>> begin Text extract
Re: Create custom Crunch source (CustomDataSource) for CustomInputFormat

Josh Wills Thu, 12 Jun 2014 11:02:53 -0700

On Thu, Jun 12, 2014 at 10:58 AM, Christian Tzolov <
[email protected]> wrote:


> Hi Josh,
>
> Good to see you too. Thanks for the HFileSource reference. The converter
> did the trick and i can read the data using the custom inputformat.
> Now I am struggling with the NonWritableType as i have no control over the
> implementation and the later provides no means for serialization. There are
> couple of ideas to explore but those are not crunch related.
>
> Thanks again for the helpful information.
>
> Cheers, Chris
>
> P.S. Between your post and today my son was born! Have a drink or two on
> our behalf ;)
>

Hey, that's awesome! Congratulations!!


>
>
> On Tue, Jun 10, 2014 at 5:26 PM, Josh Wills <[email protected]> wrote:
>
>> Hey Christian,
>>
>> Good to see you again, I hope all is well. This is a complex setup, but
>> the good news is that we had to do it before for HBase 0.96, which also
>> returns non-Writable values in an InputFormat. The code you're going to
>> want to use as your reference is the HFileSource in crunch-hbase:
>>
>>
>> https://github.com/apache/crunch/blob/master/crunch-hbase/src/main/java/org/apache/crunch/io/hbase/HFileSource.java
>>
>> A few comments:
>> 1) First, ignore the Void key; instead of trying to return a PTable,
>> you're going to return a PCollection<NonWritableType> as the result of this
>> source. The key to doing that is in the Converter implementation that is
>> associated with the Source; look at the HBaseValueConverter (which is just
>> a simple pass-through value converter) to see how we do it for HFileSource.
>> end Text extract
[Set tasks]:
1: In the Crunch thread, why does Josh suggest the HFileSource code as the reference for Christian's setup? Answer in one to three sentences.
2: Answer these from the Crunch thread, one line each:
(a) According to Chris, what let him read the data using the custom inputformat?
(b) What does Josh say to return in place of a PTable?
(c) What does Josh say the HBaseValueConverter is?
3: Retype everything in the Crunch thread from "Josh Wills Thu, 12" down to "not crunch related.".
The listing has nothing to do with anything asked here.
>> begin Supplied information
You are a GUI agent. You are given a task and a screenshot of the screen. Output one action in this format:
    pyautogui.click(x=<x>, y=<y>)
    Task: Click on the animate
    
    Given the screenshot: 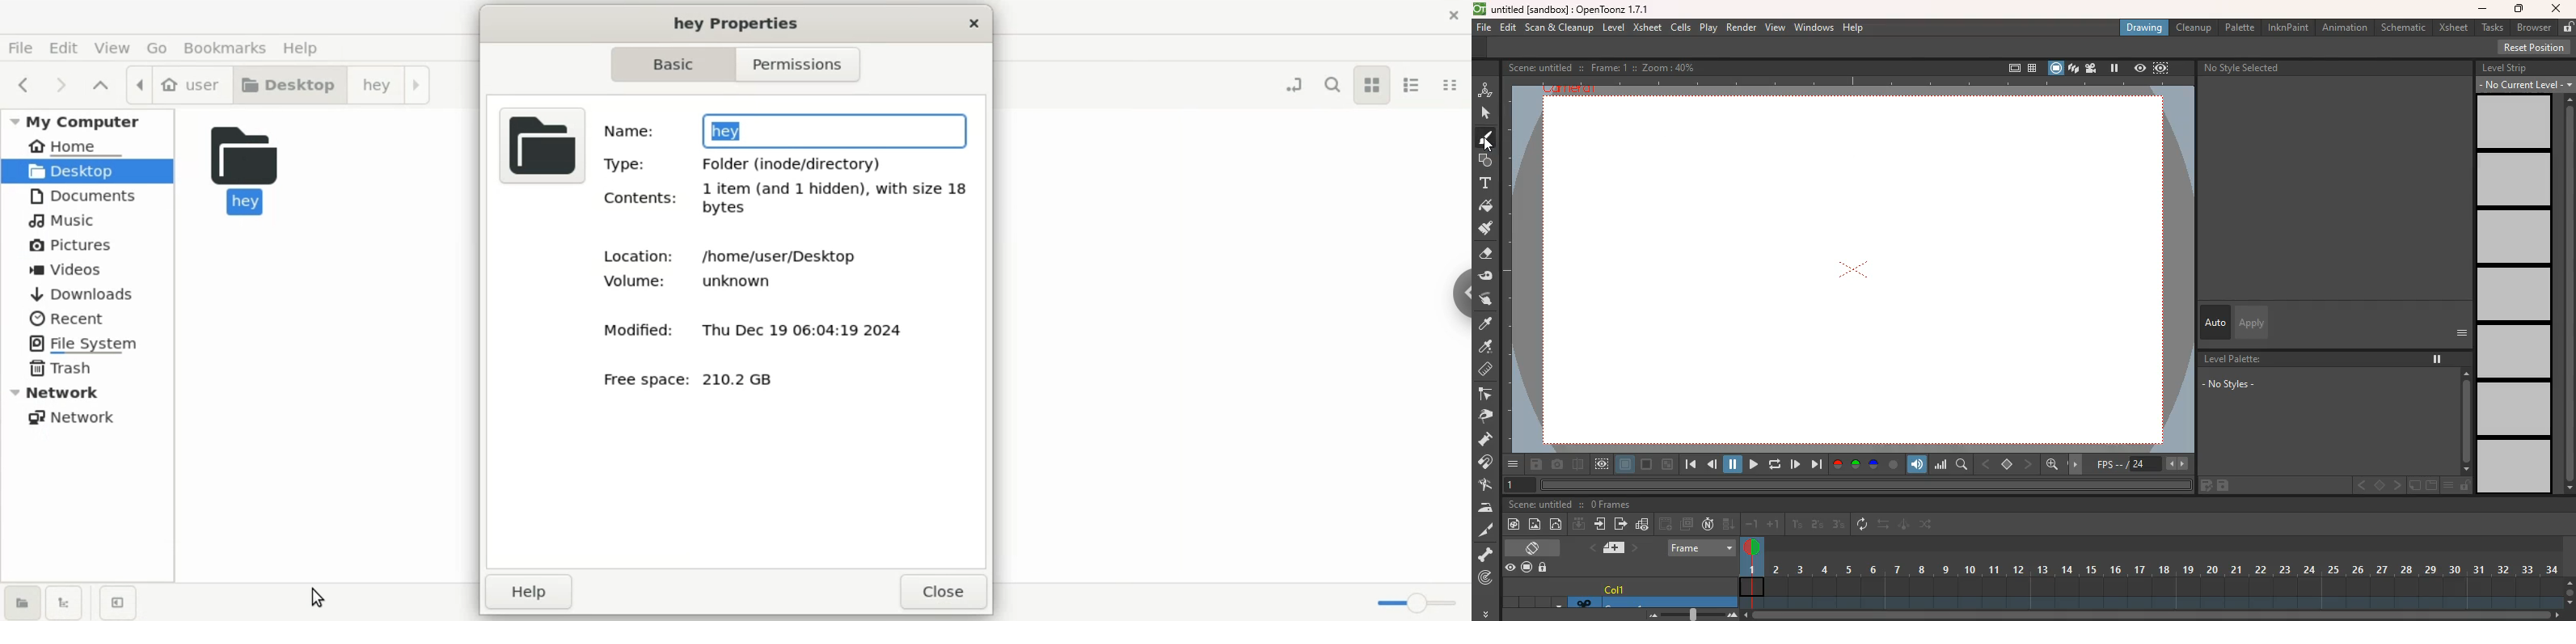 What is the action you would take?
    pyautogui.click(x=1904, y=526)
    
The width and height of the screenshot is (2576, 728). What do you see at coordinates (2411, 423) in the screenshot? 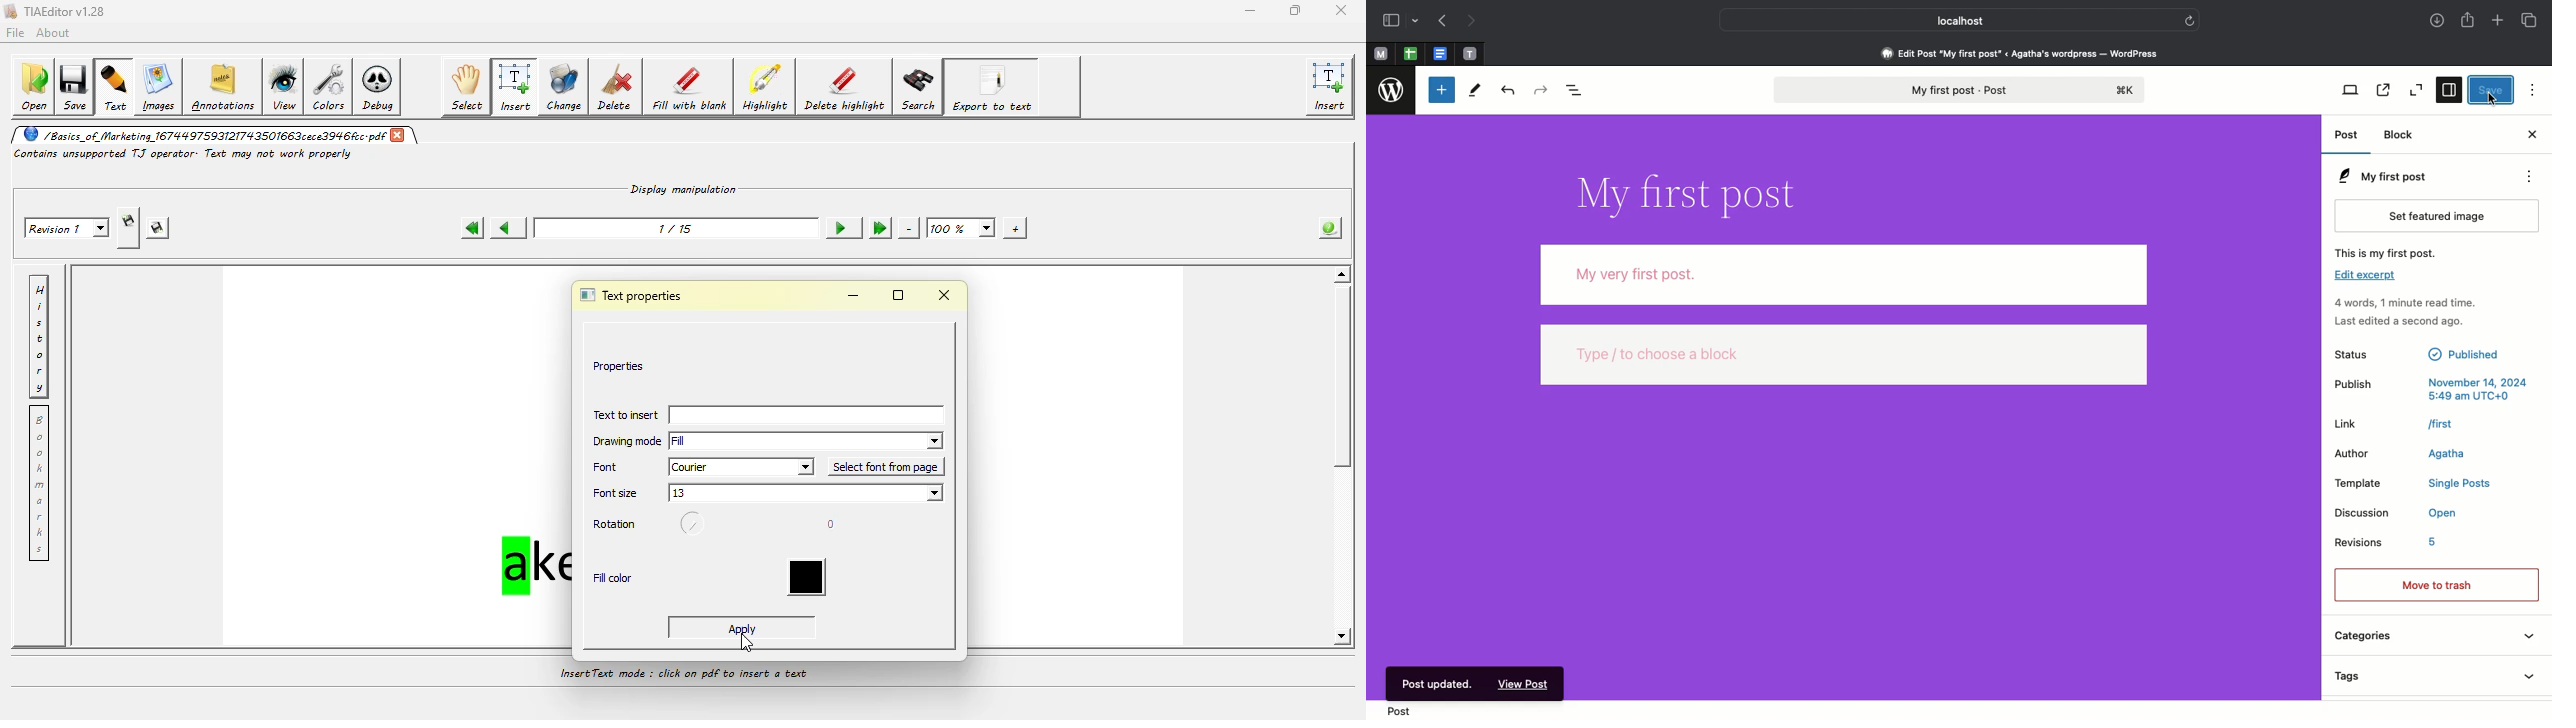
I see `Link` at bounding box center [2411, 423].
>> end Supplied information
[Solutions to the problems]:
1: The Crunch team had already built this kind of setup for HBase 0.96. That version also returns non-Writable values in an InputFormat.

2:
(a) The converter.
(b) A PCollection<NonWritableType>.
(c) A simple pass-through value converter.

3:
Josh Wills Thu, 12 Jun 2014 11:02:53 -0700

On Thu, Jun 12, 2014 at 10:58 AM, Christian Tzolov <
[email protected]> wrote:


> Hi Josh,
>
> Good to see you too. Thanks for the HFileSource reference. The converter
> did the trick and i can read the data using the custom inputformat.
> Now I am struggling with the NonWritableType as i have no control over the
> implementation and the later provides no means for serialization. There are
> couple of ideas to explore but those are not crunch related.